#### O QUE FAZER
**A.** Responda com base no trecho citado:
(i) De quem Francisco de Borja era bisneto?
(ii) Que título Carlos V lhe concedeu, e com que idade?
(iii) Em que data morreu a imperatriz Isabel?
**B.** Segundo o trecho citado, por que Francisco decidiu dedicar-se ao serviço de um Senhor "que nunca pudesse morrer"? Responda em até três frases.

São Francisco Borja (ou Bórgia)
1510-1572
Típico exemplo da nobreza espanhola, gentil e refinado, generoso e empreendedor, Francisco de Borja, bisneto do papa Alexandre VI e de Fernando II de Aragão, resume em seus 62 anos de vida o contraditório mundo quinhentista — luzes e sombras de onde emergem figuras de grandes santos, numa época de violentas contestações também no campo religioso.
Primogênito de João de Borja, duque de Gandia (Valência), Francisco formou-se na corte de Carlos V, que o adornou do título de marquês aos 20 anos.
No ano anterior havia-se casado: um casamento feliz, alegrado por oito filhos em dez anos.
Da prematura morte da mulher e da imperatriz, Francisco deduziu o sentido da caducidade de tudo e decidiu dedicar-se ao serviço de um Senhor “que nunca pudesse morrer”.
A IMPERATRIZ E A CONVERSÃO DE FRANCISCO DE BORJA
A imperial Toledo trocou as habituais vestes festivas pelo negro de luto naquele 1º de maio de 1539. A morte viera bater às portas de suas muralhas, ceifando a preciosa vida da imperatriz Isabel, cujo passamento deixou no esposo, Carlos V, e em todo o povo espanhol, uma tristeza inconsolável.

#### SEÇÃO DE DADOS
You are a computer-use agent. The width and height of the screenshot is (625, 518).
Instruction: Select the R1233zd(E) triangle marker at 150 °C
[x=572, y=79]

#### RESPOSTAS DO EXERCÍCIO
**A.**
(i) Do papa Alexandre VI e de Fernando II de Aragão.
(ii) O título de marquês, aos 20 anos.
(iii) Em 1º de maio de 1539.

**B.** A morte prematura da mulher e a da imperatriz levaram Francisco a perceber a caducidade de tudo. Por isso, decidiu servir a um Senhor que nunca pudesse morrer.